**Exercise:** The records follow. Filter them to the lines that hold "agent".

**Provided information:**
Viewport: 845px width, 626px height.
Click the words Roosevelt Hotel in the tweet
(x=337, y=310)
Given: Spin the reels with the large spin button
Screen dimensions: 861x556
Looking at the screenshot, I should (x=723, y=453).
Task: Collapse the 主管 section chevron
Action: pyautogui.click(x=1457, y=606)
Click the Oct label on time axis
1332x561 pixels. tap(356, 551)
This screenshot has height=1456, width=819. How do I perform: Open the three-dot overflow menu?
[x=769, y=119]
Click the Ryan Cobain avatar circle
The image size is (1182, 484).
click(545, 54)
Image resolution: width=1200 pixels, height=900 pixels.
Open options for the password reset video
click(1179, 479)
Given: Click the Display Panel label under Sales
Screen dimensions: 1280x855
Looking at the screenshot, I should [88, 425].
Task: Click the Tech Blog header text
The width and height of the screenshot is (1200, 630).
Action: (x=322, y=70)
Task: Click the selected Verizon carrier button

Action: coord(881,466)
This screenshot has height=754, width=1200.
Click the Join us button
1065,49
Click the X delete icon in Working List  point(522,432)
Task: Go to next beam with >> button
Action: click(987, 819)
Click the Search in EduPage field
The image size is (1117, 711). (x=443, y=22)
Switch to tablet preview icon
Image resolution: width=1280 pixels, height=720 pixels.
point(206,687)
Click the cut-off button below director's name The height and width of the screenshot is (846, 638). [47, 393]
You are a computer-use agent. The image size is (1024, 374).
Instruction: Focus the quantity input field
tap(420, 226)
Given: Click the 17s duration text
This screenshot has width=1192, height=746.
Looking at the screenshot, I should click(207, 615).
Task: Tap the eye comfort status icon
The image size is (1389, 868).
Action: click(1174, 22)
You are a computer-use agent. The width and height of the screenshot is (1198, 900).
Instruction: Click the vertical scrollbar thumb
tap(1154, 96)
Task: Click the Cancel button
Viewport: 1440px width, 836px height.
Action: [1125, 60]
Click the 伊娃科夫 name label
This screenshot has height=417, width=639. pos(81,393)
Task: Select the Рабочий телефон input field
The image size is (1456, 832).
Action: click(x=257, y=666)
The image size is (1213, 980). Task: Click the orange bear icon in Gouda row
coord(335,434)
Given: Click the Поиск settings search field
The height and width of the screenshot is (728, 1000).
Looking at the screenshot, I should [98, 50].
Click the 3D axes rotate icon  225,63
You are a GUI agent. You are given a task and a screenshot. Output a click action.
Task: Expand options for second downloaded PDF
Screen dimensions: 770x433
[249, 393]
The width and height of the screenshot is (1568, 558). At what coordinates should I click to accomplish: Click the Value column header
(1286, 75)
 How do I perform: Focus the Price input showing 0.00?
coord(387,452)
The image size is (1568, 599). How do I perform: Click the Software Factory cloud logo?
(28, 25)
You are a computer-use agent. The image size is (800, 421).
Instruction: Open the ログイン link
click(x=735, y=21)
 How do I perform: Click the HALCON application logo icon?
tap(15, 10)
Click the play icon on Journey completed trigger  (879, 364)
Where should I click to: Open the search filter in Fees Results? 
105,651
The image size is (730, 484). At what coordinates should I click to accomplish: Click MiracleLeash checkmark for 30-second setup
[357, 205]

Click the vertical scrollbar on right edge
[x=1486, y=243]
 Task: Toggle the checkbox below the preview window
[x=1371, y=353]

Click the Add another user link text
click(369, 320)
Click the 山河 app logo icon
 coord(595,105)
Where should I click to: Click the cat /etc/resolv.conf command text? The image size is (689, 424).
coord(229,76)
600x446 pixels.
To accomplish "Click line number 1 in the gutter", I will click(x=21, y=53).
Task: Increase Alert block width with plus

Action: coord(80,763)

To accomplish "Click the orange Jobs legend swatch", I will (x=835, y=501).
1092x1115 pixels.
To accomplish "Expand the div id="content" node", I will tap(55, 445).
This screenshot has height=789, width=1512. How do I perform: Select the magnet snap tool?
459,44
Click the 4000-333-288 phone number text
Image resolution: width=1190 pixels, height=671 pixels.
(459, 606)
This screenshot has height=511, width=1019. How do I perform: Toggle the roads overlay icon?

**Output for this exercise:**
You are a computer-use agent. The image size is (1024, 374).
You are a computer-use agent. The width and height of the screenshot is (1198, 900).
You are a GUI agent. You are given a task and a screenshot. Output a click action.
You are a computer-use agent. The image size is (800, 421).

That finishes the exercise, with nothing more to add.